Well, I can assure you that this administration knows and appreciates the job you are doing. We're taking every care so that in transferring programs back to levels of government closer to the people, you also receive the resources necessary to get the job done.

I have a dream that some day we can provide you with the revenue sources that have been co-opted by the Federal Government, so that local money no longer has to make a round trip through Washington before you can use it back in your local area -- minus a certain carrying charge. [Laughter] In the meantime, you can count on us to be sensitive to current obligations. I continue to support general revenue sharing and will oppose any changes -- [applause] -- I will oppose any changes in the general revenue sharing formula that unduly impact on towns and townships. And if I remembered all the lessons of my previous occupation, I'd quit right there after that response. [Laughter]

Of course, transferring revenues is not going to bring lasting change. Real progress will come as a result of creative approaches that harness the power of the marketplace. With this in mind, we've proposed legislation to create enterprise zones to encourage private business to locate in disadvantaged areas. And one-third of the 75 zones in the bill that we've suggested would be in rural areas.

There's enormous support for this concept. Already, 20 States have passed State enterprise zone legislation. The Senate has already passed this bill once, and although it was dropped in conference, we're confident they'll support it again. And in the House we have 181 Members, nearly a majority, who have cosponsored the legislation this time. So far, of course, the House has failed to act, and only recently has the House leadership even agreed to hold hearings. I'd like to take this opportunity to ask you to join us in escalating efforts to pry this legislation out of the House. Just remember, we don't have to make them see the light, just make them feel the heat. [Laughter]

I'll square that with present company later. [Laughter]

It's about time that you had a fair say in the Federal policies that affect you. I want to assure you that I continue to support strongly, legislation that would provide for a member nominated by your organization to be placed on the Advisory Commission on Intergovernmental Relations.

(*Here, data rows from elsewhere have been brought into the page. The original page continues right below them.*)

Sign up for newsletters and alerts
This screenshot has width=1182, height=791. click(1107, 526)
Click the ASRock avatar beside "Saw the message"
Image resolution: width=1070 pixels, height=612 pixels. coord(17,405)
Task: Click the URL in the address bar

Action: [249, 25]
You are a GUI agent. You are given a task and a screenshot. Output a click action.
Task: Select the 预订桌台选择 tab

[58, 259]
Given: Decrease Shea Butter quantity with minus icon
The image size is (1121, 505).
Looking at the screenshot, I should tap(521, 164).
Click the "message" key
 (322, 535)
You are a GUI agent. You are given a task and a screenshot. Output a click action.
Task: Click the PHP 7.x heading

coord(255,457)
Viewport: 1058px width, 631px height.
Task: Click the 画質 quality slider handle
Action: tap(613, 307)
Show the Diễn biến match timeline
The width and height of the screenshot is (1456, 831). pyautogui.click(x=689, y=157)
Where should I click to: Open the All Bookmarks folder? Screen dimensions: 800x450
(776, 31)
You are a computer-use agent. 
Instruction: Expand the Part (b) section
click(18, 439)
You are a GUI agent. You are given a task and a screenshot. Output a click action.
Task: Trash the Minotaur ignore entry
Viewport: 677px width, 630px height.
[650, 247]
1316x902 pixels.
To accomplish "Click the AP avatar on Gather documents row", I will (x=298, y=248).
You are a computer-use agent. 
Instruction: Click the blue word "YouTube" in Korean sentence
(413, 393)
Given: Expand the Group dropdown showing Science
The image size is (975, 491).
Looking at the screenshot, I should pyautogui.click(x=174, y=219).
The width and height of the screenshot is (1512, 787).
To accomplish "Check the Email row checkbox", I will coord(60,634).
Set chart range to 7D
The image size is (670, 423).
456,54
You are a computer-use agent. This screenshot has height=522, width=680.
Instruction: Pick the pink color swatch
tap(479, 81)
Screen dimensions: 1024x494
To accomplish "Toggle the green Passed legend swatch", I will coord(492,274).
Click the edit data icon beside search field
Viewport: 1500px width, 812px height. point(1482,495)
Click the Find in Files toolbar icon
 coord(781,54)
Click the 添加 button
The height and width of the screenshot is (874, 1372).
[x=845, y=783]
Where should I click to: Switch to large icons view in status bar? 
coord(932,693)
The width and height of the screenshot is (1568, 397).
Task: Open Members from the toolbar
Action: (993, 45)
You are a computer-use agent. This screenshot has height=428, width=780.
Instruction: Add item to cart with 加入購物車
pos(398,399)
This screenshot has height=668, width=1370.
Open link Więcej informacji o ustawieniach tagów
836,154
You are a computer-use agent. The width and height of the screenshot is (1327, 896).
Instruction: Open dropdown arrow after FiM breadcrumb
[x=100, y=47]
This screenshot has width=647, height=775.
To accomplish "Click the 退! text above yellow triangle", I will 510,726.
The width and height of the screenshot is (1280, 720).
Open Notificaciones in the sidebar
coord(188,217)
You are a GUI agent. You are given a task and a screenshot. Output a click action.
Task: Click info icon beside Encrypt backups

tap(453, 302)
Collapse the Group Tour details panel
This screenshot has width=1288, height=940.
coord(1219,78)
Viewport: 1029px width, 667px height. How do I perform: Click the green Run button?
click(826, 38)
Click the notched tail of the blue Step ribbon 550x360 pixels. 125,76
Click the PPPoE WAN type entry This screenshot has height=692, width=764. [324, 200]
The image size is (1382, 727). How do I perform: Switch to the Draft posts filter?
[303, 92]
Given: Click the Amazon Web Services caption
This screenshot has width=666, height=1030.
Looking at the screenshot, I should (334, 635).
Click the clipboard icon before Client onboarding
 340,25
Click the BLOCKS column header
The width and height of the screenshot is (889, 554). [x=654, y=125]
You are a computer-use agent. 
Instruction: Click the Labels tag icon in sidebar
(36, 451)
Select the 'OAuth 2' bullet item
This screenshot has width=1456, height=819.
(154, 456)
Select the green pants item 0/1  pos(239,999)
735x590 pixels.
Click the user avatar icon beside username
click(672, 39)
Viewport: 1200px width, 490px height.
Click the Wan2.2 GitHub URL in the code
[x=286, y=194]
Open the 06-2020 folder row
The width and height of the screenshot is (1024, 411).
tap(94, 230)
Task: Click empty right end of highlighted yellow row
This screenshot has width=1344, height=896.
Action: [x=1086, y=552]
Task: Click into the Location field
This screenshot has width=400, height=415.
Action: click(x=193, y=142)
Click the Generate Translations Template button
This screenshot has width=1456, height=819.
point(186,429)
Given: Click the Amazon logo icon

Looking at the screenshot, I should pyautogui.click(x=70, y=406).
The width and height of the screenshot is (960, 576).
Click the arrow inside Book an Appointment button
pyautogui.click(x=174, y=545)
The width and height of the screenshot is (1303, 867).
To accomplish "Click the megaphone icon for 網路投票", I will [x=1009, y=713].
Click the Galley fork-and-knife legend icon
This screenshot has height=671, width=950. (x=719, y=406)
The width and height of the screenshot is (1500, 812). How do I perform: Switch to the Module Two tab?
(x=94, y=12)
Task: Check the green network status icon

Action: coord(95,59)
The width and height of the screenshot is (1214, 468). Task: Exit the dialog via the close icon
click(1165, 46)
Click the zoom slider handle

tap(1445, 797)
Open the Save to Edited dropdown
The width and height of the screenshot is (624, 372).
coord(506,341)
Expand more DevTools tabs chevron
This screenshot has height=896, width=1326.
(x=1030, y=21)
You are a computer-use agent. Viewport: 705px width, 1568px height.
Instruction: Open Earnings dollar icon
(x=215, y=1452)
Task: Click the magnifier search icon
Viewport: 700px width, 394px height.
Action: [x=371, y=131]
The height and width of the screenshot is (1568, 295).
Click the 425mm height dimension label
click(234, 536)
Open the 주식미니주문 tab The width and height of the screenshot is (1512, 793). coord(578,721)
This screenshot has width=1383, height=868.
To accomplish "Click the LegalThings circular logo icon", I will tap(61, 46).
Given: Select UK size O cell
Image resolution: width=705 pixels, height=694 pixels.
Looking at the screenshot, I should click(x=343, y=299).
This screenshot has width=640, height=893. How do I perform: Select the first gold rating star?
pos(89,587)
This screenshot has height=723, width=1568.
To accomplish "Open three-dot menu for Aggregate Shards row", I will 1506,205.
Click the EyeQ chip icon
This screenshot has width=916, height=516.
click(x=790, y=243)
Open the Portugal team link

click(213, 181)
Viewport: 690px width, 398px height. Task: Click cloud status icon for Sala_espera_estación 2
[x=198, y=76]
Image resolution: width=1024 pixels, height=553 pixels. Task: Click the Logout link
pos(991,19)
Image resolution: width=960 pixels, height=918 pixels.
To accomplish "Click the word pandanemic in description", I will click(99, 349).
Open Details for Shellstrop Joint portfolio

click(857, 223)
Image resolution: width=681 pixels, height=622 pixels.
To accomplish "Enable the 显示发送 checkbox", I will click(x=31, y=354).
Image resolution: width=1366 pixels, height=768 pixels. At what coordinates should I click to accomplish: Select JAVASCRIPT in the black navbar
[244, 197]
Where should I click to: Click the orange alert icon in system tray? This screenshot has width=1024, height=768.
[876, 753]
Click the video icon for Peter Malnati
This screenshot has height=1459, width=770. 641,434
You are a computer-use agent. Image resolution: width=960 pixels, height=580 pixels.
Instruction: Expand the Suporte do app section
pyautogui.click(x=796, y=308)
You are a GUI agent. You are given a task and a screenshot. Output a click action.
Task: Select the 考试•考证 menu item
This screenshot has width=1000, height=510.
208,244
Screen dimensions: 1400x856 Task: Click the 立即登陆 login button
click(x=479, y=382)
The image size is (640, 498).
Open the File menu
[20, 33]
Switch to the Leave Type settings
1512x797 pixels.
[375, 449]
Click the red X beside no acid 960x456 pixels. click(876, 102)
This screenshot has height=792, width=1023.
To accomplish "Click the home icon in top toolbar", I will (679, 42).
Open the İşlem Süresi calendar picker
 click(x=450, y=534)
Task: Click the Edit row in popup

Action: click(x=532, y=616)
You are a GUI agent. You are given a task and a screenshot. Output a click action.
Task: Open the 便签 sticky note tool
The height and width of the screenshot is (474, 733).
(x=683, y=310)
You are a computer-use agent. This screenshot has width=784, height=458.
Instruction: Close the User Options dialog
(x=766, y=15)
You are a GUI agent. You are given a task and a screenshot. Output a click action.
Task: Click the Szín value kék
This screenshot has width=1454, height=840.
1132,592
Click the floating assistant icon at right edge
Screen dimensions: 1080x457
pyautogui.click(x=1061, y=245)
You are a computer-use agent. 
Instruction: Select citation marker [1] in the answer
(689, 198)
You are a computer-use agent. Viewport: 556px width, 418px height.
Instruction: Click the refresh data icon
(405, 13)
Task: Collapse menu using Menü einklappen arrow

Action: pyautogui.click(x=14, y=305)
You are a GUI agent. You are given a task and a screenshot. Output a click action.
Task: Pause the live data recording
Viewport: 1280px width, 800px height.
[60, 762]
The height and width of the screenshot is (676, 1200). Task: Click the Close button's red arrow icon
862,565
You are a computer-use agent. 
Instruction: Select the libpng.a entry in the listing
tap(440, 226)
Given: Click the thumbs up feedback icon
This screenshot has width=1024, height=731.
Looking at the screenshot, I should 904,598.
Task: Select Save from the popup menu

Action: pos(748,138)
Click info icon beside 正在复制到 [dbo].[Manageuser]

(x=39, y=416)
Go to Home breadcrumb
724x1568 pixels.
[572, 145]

Over the last 2\1/2\ years, we've had to make some tough decisions. And I fully appreciate that the townships you represent have felt the pain of reducing the growth of Federal spending. We couldn't have gone on the way things were, and you've done more than your share. As we move forward, I've instructed my staff to be diligent that your good citizenship is not taken advantage of and when it comes to budget control, towns and townships are treated equally with other segments of American society.

We must always remember that on our shoulders rests the responsibility of our country's future. In less free societies, the burden rests only on the head of state. The freedom to enjoy places a heavy burden on all of us, in and out of government. Together we've overcome an economic threat that could well have destroyed the America that we know and love. The signs suggest that we're over the hump, but as is engraved on our National Archives building, ``Eternal vigilance is the price of liberty.''

There is every reason for us to be confident. We are still the same people who conquered a wilderness and turned it into a dynamo of freedom and abundance. I think that today there is a greater understanding of the miracle of America, of what made her great and kept her free.

John Foster Dulles once said that, ``If we are faithful to our past, we shall not have to fear our future.'' Well, together we've proven that we can do what is necessary to keep faith with those who came before.

I thank you for all that you've done, and I thank you for having me here with you today. Thank you all, and God bless you all.

Note: The President spoke at 10:13 a.m. in the Presidential Ballroom at the Capital Hilton Hotel.

The National Association of Towns and Townships is a local government membership organization that represents more than 13,000 local entities nationwide.